Унесенная ветром (Вересов) - страница 161

— Акимка — не убийца. Вынимай шашку, гяур!

Горец даже опешил. Впервые в жизни его назвали неверным, тем словом, которым он обычно величал своих врагов. Ахмаз отвернулся от противника, бросил в траву ружье, мешок, бурку, а повернулся рывком и прыгнул сразу же на казака с обнаженной шашкой, визжа, как раненый вепрь.

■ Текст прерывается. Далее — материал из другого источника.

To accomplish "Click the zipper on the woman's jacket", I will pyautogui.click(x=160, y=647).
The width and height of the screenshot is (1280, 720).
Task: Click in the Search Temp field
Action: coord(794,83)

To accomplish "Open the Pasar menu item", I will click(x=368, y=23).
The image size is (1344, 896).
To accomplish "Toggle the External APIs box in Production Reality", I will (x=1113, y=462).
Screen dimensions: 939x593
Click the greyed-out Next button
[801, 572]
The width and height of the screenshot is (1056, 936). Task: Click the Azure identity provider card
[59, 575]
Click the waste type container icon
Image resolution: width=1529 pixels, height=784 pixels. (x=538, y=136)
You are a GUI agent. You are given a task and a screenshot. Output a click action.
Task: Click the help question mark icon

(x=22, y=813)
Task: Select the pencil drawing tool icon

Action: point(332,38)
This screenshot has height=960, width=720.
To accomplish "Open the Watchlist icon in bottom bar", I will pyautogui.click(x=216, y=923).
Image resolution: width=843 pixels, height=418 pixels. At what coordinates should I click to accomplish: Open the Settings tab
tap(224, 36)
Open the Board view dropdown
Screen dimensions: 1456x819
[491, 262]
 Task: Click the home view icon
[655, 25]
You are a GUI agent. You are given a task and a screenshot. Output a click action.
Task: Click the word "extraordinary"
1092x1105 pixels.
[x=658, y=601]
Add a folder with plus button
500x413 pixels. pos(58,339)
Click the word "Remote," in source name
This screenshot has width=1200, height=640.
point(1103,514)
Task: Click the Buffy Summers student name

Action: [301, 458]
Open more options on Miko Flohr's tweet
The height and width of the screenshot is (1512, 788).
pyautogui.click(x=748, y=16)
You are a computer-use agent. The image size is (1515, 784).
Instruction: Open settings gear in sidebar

Еще ножны не успели упасть в траву, а клинок, со свистом рассекая воздух, уже падал на Акимкину голову.

Казак в последний момент успел подставить под удар ружье, как подставляют его пешие солдаты, защищаясь от кавалерийского рубящего удара. Приняв удар, он бросил ружье, отскочил назад, на ходу выхватывая шашку.

— Ища вехи, васов! — крикнул, хохоча Ахмаз.

Хохот его перешел в злобное завыванье, и он ринулся на Акимку. Акимка отступал, с трудом выдерживая бешеный натиск абрека. Тот заходился в восторге боя, выл и скалился, как дикий зверь. Но когда казак умело контратаковал, аварец отражал его выпады с поразительной быстротой.

Вот уже острие татарской шашки чиркнуло по груди Акимки, и только газыри спасли его от первой крови. Но время крови приближалось. В такой лихой рубке трудно было остаться невредимым. Кровь уже била в глаза Ахмаза, кровь стучалась в виски казака и искала выхода.

Акимка почувствовал, что слишком увел в сторону клинок и никак не успевает вернуть его назад.

Он прыгнул в сторону, но чуть раньше перед глазами сверкнула холодная молния и обожгла левое плечо. Наплевать! Правая рука — рубака. Наплевать!

Но по торжествующему вою Ахмаза казак понял, что дело его плохо, и с каждой минутой ему будет все труднее. Вот и сейчас предательская змея поползла по его ногам, обвиваясь вокруг них и мешая Акимке двигаться.

— Гляди, Акимка, — услышал он знакомый до боли голос над самым ухом, — татарин после удара наискось всегда клинок подкручивает и понизу возвращает с петелькой. Красуется! А ведь он, провалившись, так и пойдет по накатанной, не успеет оправиться. Гляди же, Акимка…

Задержал, как мог, Акимка уходящие из него силы, вырвал шашку из боя и тут же вернул ее с другой стороны, чувствуя, что летит, словно ветер в незатворенное окошко.

Полуотрубленная голова аварца мотнулась в бок, тело, секунду назад прыгавшее в дикой ярости, сразу обмякло и рухнуло в траву. Только ноги его еще продолжали незаконченный боевой танец.

Тогда Акимка зачем-то оглянулся, но сзади никого не было. Но он махнул кому-то невидимому окровавленной шашкой и крикнул:

— Спасибо тебе, Фомка! Дружок ты мой единственный!..


* * * * *

Митроха приехал в Москву поездом. Вместе с мамой. На самолет ему пришлось бы доплачивать, потому как в госпитале выдали документы только на жесткую плацкарту. А у мамы — и вообще… За свой счет. У нее деньги кончились еще месяц назад, и она как-то устроилась при госпитале санитаркой или уборщицей, чтобы совсем не пропасть. Митроха уже неделю как ходил без костылей, только с палочкой, и не быстро. Левая с протезом получилась теперь на два сантиметра короче, и его пошатывало при ходьбе, словно старый хлебный фургон на неразъезженной колее.